Claves para entender a los Maestros

28 marzo 2020

JULES FERRY: LAICIDAD


LAICIDAD
El principio de laicidad es un elemento constituyente del sistema educativo francés desde finales del siglo XIX. La enseñanza pública es laica desde la ley Jules Ferry del 28 de marzo de 1882.

Iniciado francmasón el 8 de julio de 1875, en la Logia La Clémente Amitié del Gran Oriente de Francia.

LAS LEYES FUNDAMENTALES DE JULES FERRY

1.       Ley del 8 de marzo de 1880 (Enseñanza Superior): Prohíbe a los establecimientos libres el título de universidad.
2.       Ley del 21 de diciembre 1880 (Enseñanza Secundaria): Reforma de los programas de 1880 y se fundan escuelas abiertas para mujeres.
3.       Ley del 9 de agosto de 1879 (Enseñanza Primaria): Instituye en cada provincia una escuela normal para mujeres.
4.       Ley del 1º de junio de 1878 y del 20 de marzo de 1883: Facilitan la construcción de las casas escuelas.
5.       Ley del 16 de junio de 1881 (Gratuidad total): Constituye la enseñanza primaria en servicio público.
6.       Ley del 28 de marzo de 1882: Obligatoriedad impuesta al padre de familia a enviar a sus hijos a la escuela a partir de los 7 hasta los 13 años.
7.       Ley de 1882: Laicidad de los locales.
8.       Ley de 1886: Laicidad del personal.


Documento
Julio Ferry
Carta Circular
Dirigida por el Señor Ministro de Instrucción pública a los maestros,
sobre la enseñanza moral y cívica
París, 17 de noviembre de 1883
Señor Maestro,
El año escolar que se acaba de abrir será el segundo de aplicación de la ley de 28 de marzo de 1882. No quiero que empiece sin dirigiros personalmente algunas recomendaciones que espero no os parecerán superfluas después del primer año de experiencia que acabáis de pasar con el régimen nuevo. De las diversas obligaciones que éste os impone, la que seguramente os llega más al corazón, la que os produce el mayor aumento de trabajo y de preocupación es la misión que se os ha confiado de dar a vuestros alumnos la educación moral y la instrucción cívica; no os sabrá mal que responda a vuestras preocupaciones tratando de fijar bien el carácter y el objeto de esta nueva enseñanza, y para lograrlo mejor me permitiréis que me ponga por un instante en vuestro lugar para mostraros, con ejemplos tomados de los mismos pormenores de vuestras funciones, cómo podéis cumplir en este sentido vuestro deber y nada más que vuestro deber.

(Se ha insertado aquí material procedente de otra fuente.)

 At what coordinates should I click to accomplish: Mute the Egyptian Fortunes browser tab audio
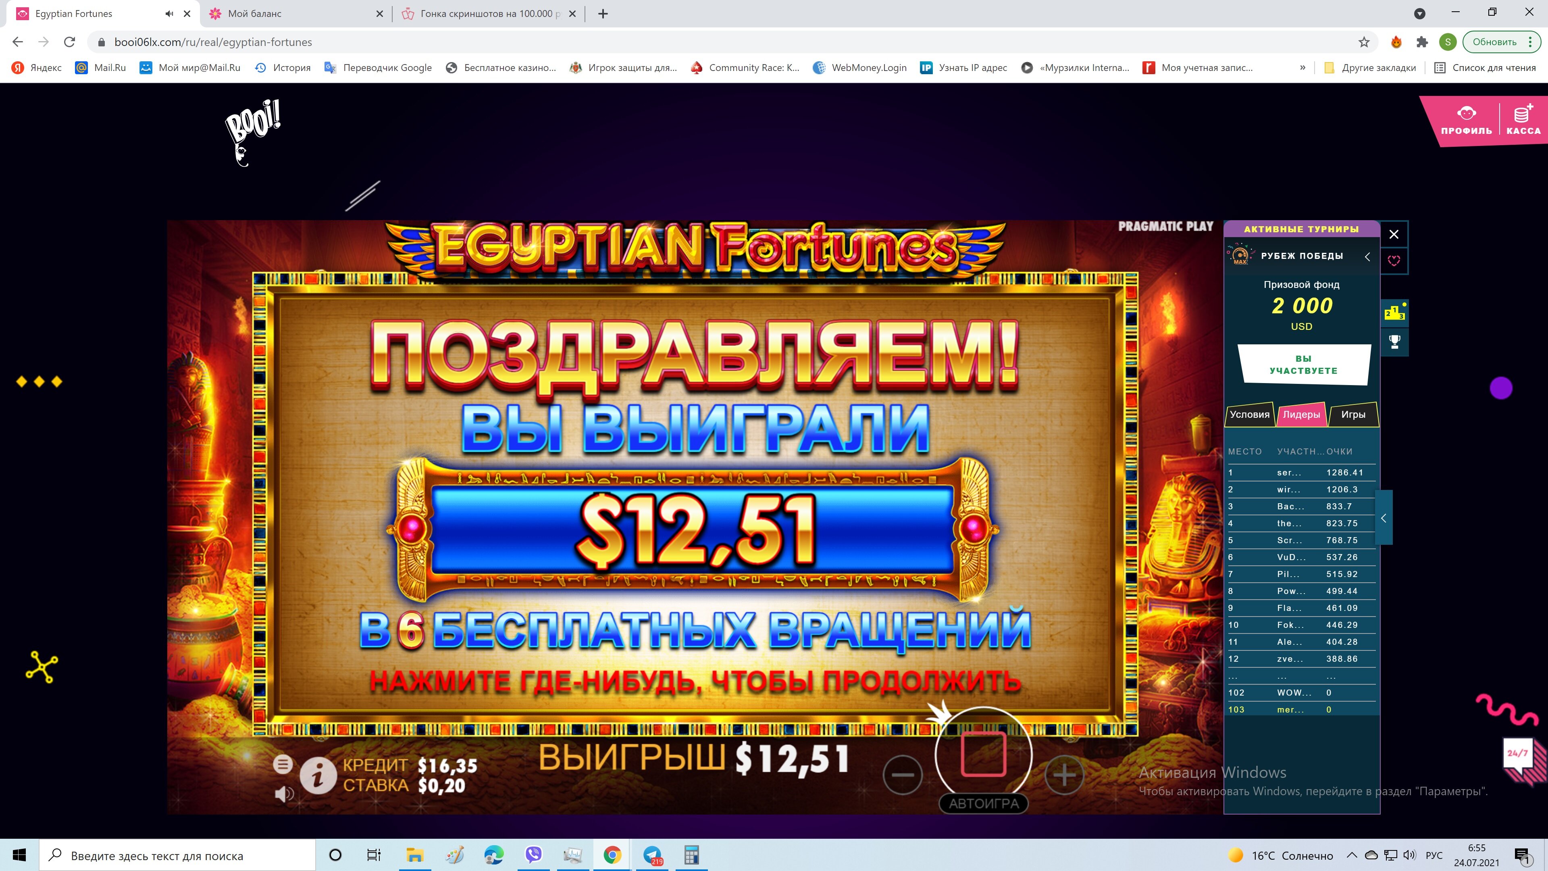point(169,13)
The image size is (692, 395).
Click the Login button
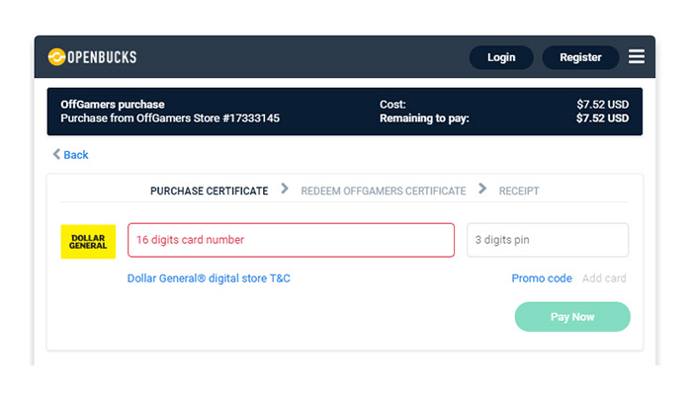click(x=501, y=57)
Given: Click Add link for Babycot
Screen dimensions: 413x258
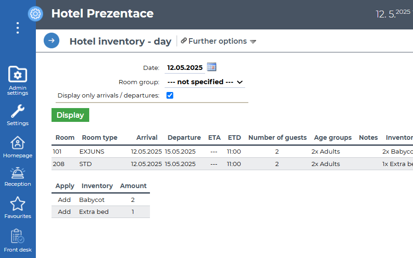Looking at the screenshot, I should point(64,200).
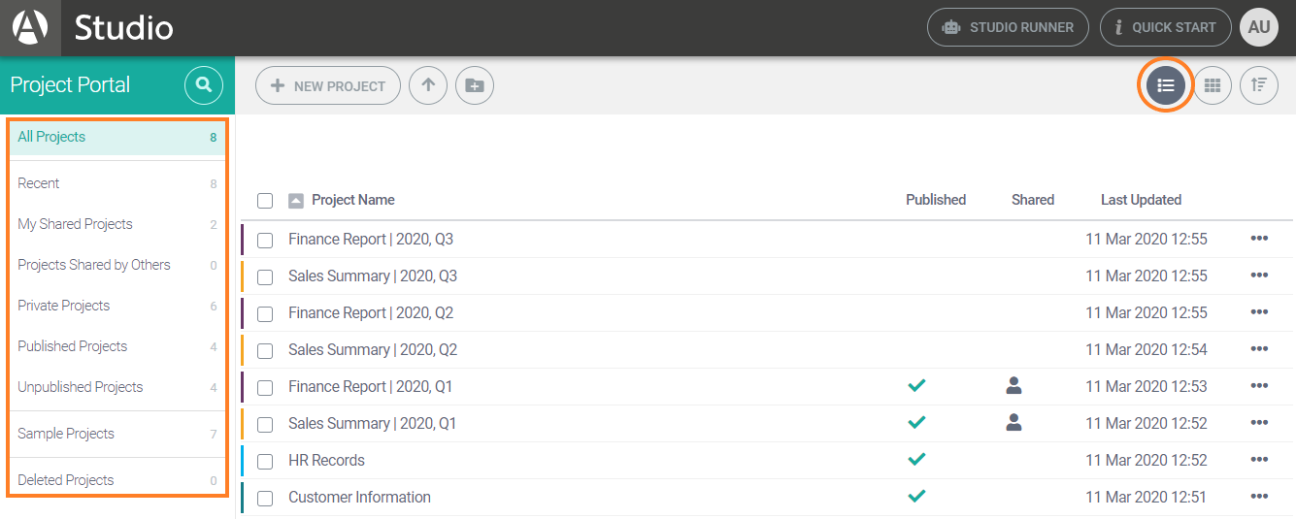Switch to grid view

(x=1213, y=85)
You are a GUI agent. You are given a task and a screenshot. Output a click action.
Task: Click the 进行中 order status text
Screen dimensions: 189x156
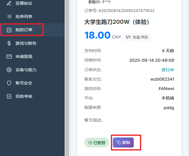[x=168, y=70]
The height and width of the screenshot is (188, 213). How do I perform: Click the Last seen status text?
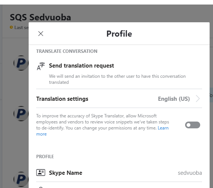(21, 28)
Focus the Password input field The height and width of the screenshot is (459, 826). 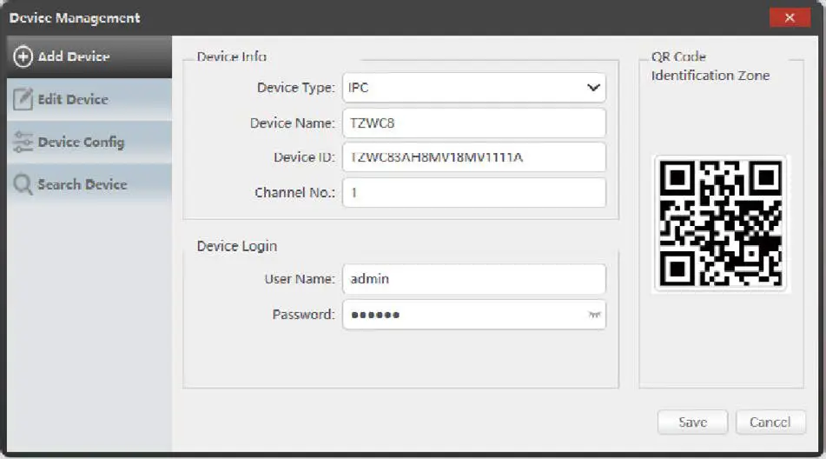point(465,315)
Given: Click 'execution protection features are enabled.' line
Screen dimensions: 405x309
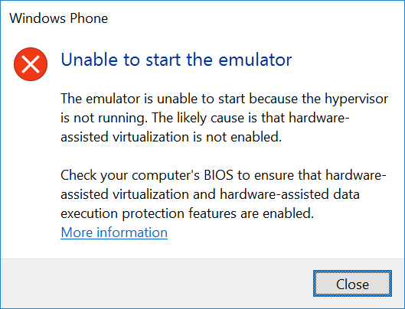Looking at the screenshot, I should click(x=188, y=214).
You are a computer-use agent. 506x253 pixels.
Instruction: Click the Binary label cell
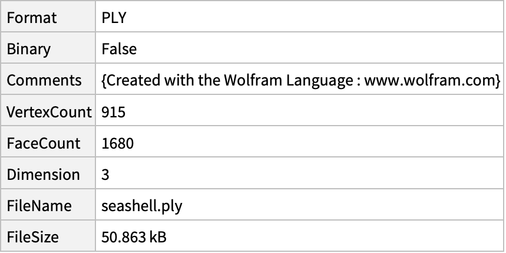[x=48, y=48]
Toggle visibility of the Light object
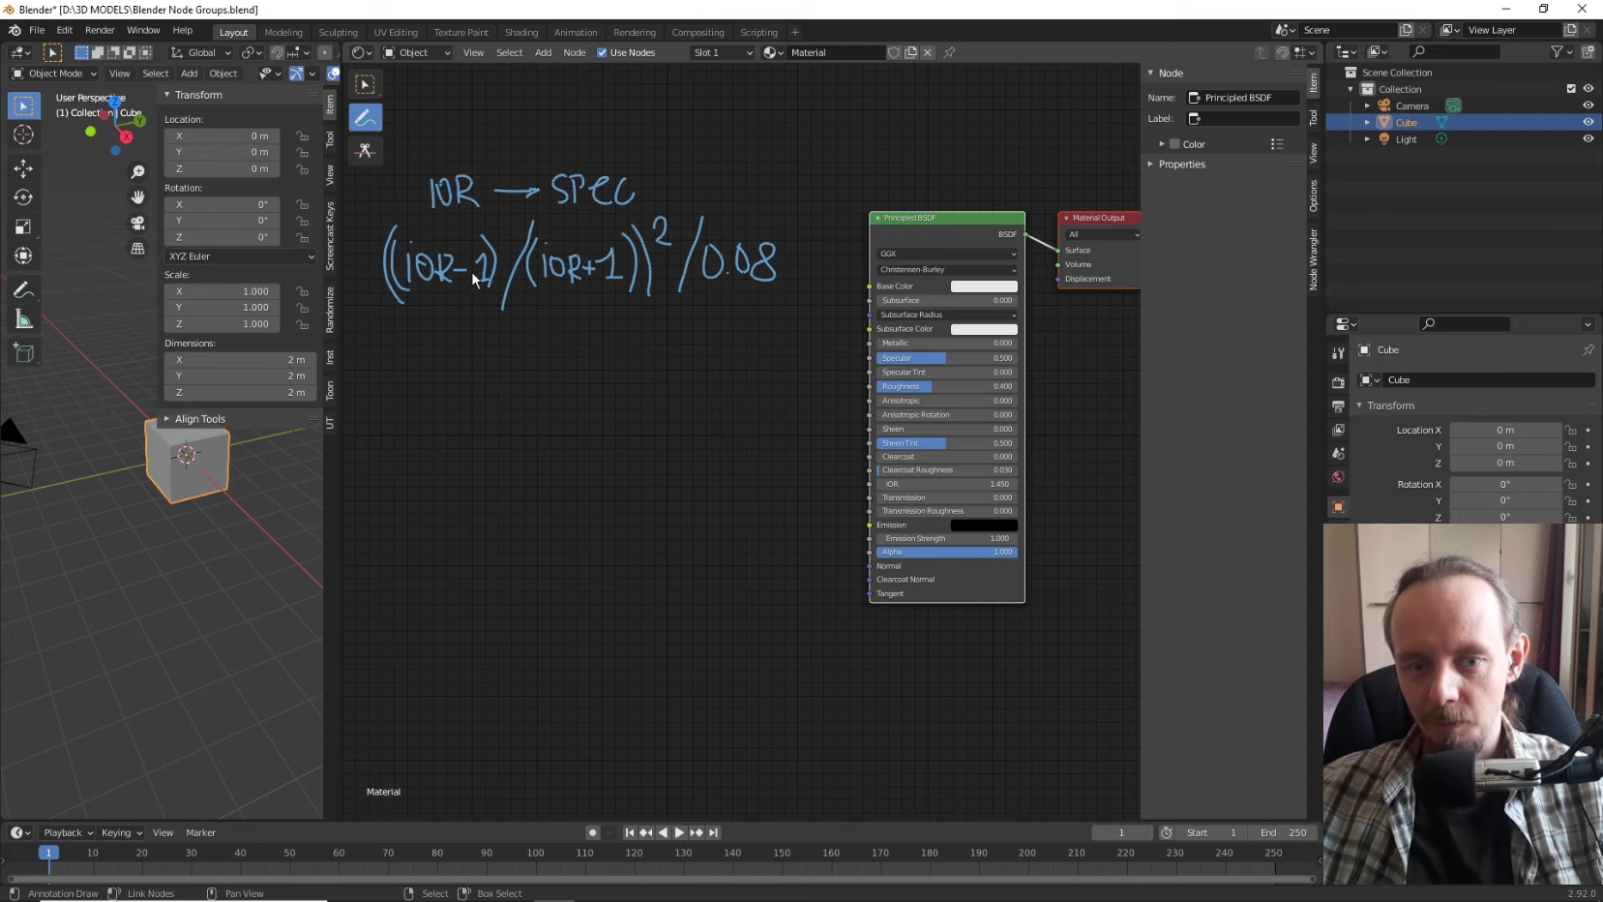1603x902 pixels. pos(1588,138)
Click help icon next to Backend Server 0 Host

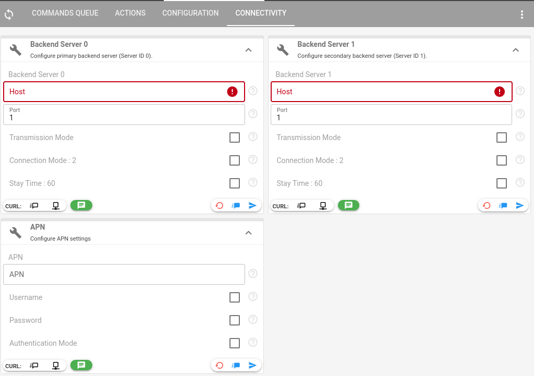253,91
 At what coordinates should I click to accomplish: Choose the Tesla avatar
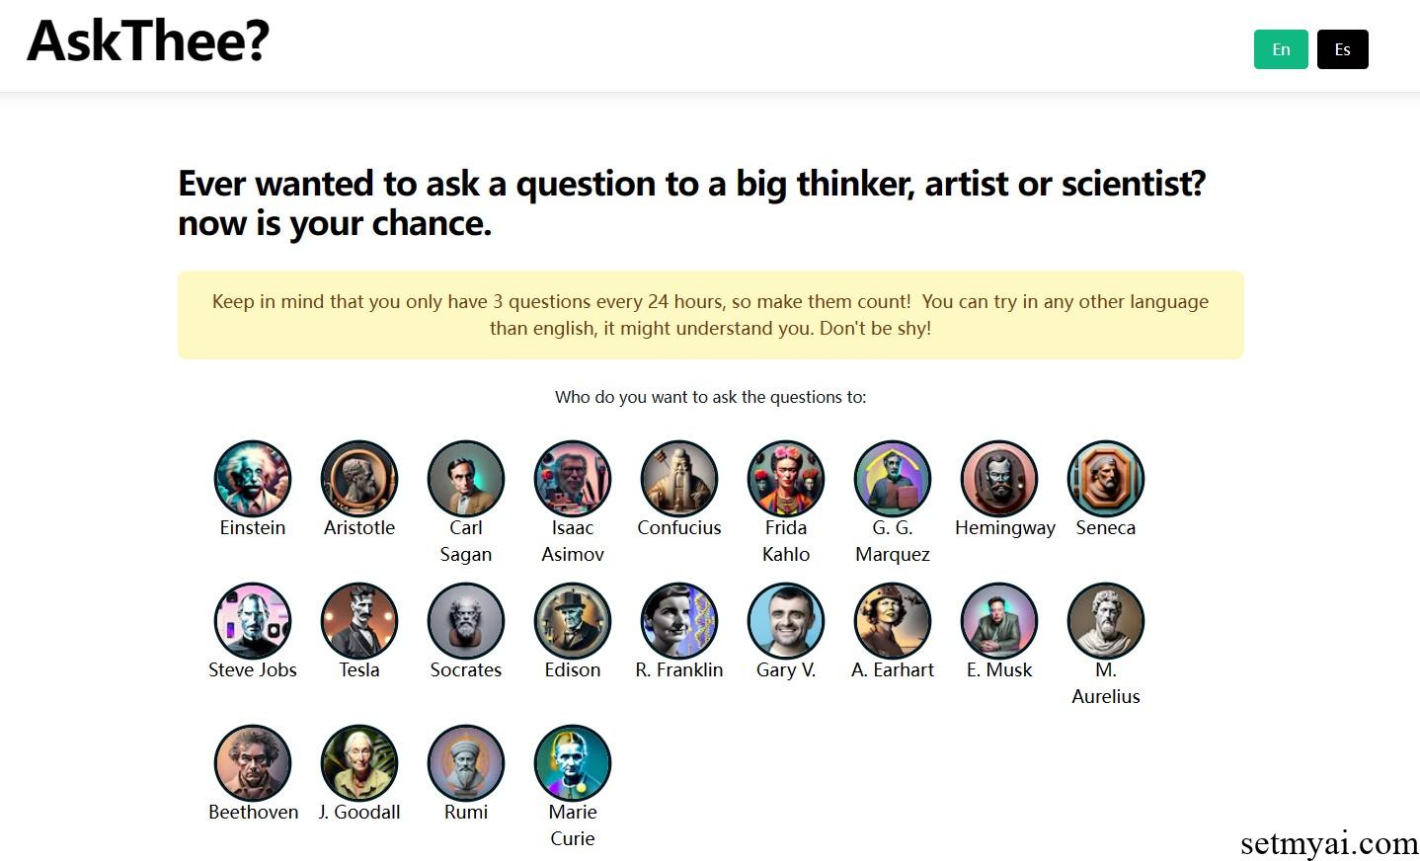pos(359,621)
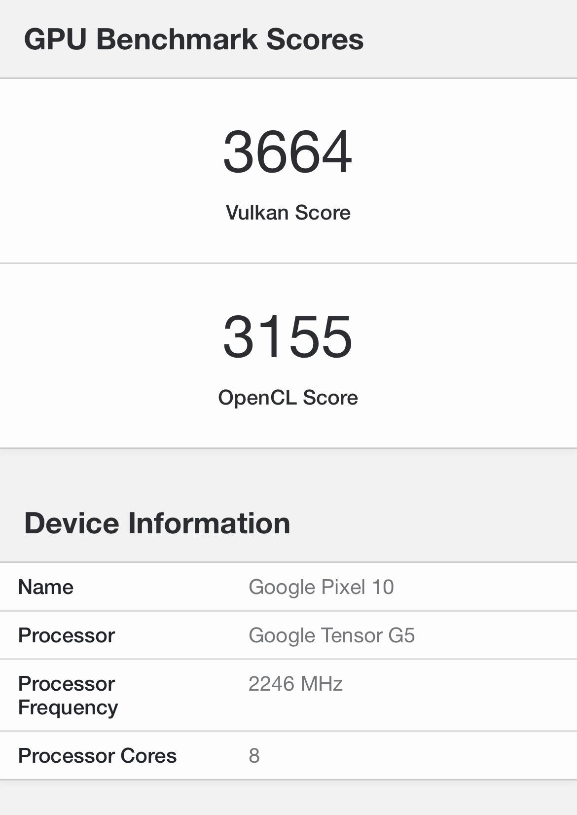The image size is (577, 815).
Task: Click the Vulkan Score label
Action: click(x=288, y=213)
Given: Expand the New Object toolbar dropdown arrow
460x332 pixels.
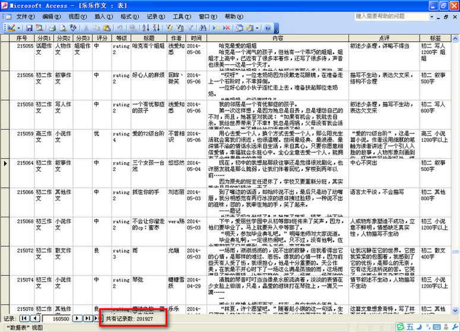Looking at the screenshot, I should 257,28.
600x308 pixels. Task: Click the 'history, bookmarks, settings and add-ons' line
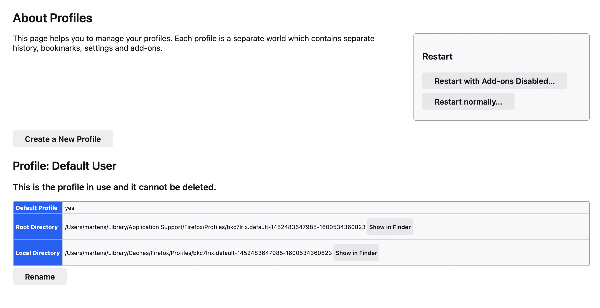pyautogui.click(x=88, y=48)

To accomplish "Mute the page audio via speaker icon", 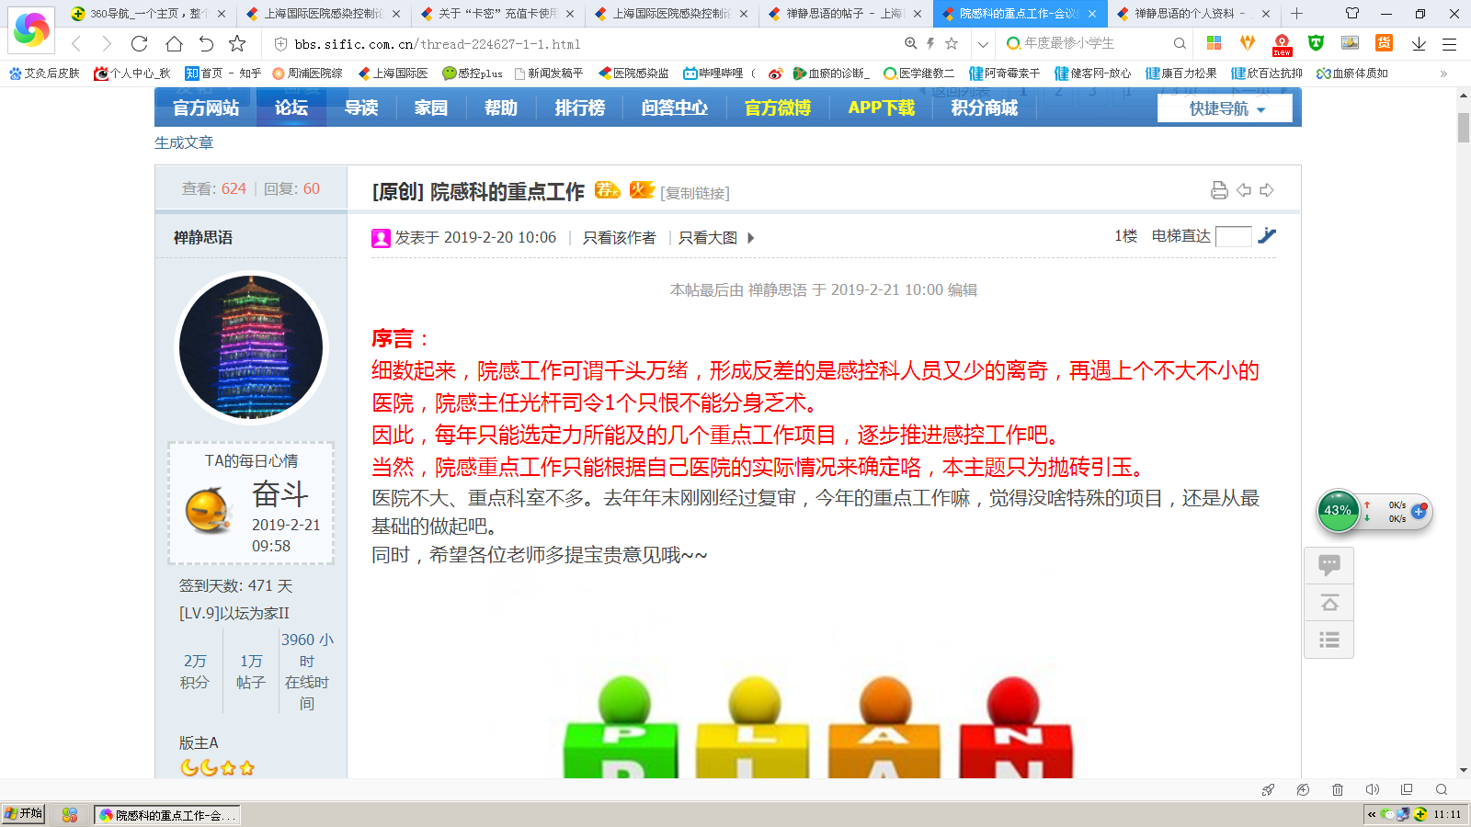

La ley de 28 de marzo se caracteriza por dos disposiciones que se completan sin contradecirse: de una parte, deja fuera del programa obligatorio la enseñanza de todo dogma particular; de otra, sitúa en el primer lugar la enseñanza moral y cívica. La instrucción religiosa pertenece a las familias y a la iglesia; la instrucción moral a la escuela.

El legislador no ha pretendido, pues, hacer una obra puramente negativa. Sin duda tuvo como primer propósito separar la escuela de la iglesia, asegurar la libertad de conciencia de los maestros y de los alumnos, en suma, diferenciar dos dominios demasiado tiempo confundidos, el de las creencias que son personales, libres y variables, y el de los conocimientos que son comunes e indispensables a todos. Pero hay otra cosa en la ley de 28 de marzo: afirma la voluntad de fundar entre nosotros una educación nacional y de fundarla en nociones de deber y de derecho que el legislador no vacila en registrar entre el número de las primeras verdades que nadie puede ignorar.

Para esta parte capital de la educación, es con vos, Señor, con quien han contado los poderes públicos. Al eximiros de la enseñanza religiosa no se ha pensado en descargaros de la enseñanza moral: eso os hubiera quitado lo que constituye la dignidad de vuestra profesión. Por el contrario, ha parecido absolutamente natural que el maestro, al mismo tiempo que enseña a escribir y a leer a los niños, les enseñe también esas reglas elementales de la vida moral que no son menos universalmente aceptadas que las del lenguaje y del cálculo.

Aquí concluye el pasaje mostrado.